Everybody was charmed with the result and intoxicated with the success. I was displeased with Marie's appearance because she had not removed her make-up, and her hair was still dressed as she had worn it on the stage. She was no longer the virginal mother with whom I had fallen in love, but an actress with insolent gestures, bad manners, boastful, overbearing, behaving with a kind of offensive foppishness.
In her imagination she had scaled the highest summits of art, and she dismissed all my remarks, my suggestions, with a shrug of her shoulders or a condescending, "My dear, you know nothing about it."
The Baron wore a look of dejection, like an unhappy lover. But for my presence he would have kissed her. Under the influence of an incredible quantity of Madeira he opened his heart to us, and regretted that art, the divine, should claim so many cruel sacrifices. The press—which had been well managed—confirmed her success, and an engagement seemed likely to follow.
Two photographers fought for the honour of being permitted to photograph the debutante. A successful little magazine sold the portrait of the new star, together with her biography.
What struck me most in looking at these new portraits was the fact that not one of them resembled the old one in my possession.
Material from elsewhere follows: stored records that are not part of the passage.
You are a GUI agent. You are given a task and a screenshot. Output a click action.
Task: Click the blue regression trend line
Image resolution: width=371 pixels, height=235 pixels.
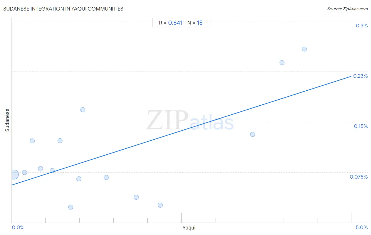(x=182, y=130)
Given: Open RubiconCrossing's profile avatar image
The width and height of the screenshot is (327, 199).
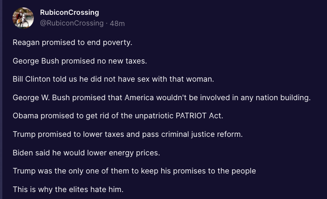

Was it possible that her character, the expression of her face, could have changed in so short a time, in a year? Or was she a different woman when she reflected the love, the tenderness, the compassion which my eyes radiated as soon as I looked at her? The expression of her face on these portraits was vulgar, hard and insolent, every feature expressed a cruel coquetry, a challenge. One pose in particular disgusted me. She was represented leaning over the back of a low chair in such a manner that the beholder could see her bosom, which was only partly hidden by a fan resting against the upper part of her dress. Her eyes seemed riveted on the eyes of an invisible person, not myself, for my love, coupled with respect and tenderness, never caressed her with the shameless sensuality which roused in her the passion of a wanton. The photograph reminded me of those obscene pictures which are furtively offered to the passers-by at the doors of low coffee-houses under cover of the night.
When she offered me this portrait I refused to accept it.
"What!" she exclaimed in a piteous voice, which for a moment revealed her carefully concealed want of true refinement, "you refuse my photograph? Then you don't love me any more!"
When a woman says to her lover, "You don't love me any more," she has already ceased to love him.
I knew from this moment that her love was growing cold. She realised that her feeble soul had drawn from me the courage, the boldness necessary to arrive at her goal, and she wanted to be rid of the troublesome creditor. She had been stealing my thoughts while she seemed to scorn them with her contemptuous, "You know nothing about it, my dear!"
This uncultured woman, whose only accomplishment was her fluent French, whose education had been neglected, who had been brought up in the country, who knew nothing of literature or the stage, to whom I had given the first lessons in the correct pronunciation of Swedish, to whom I had explained the secrets of metrics and prosody, treated me as if I were an idiot.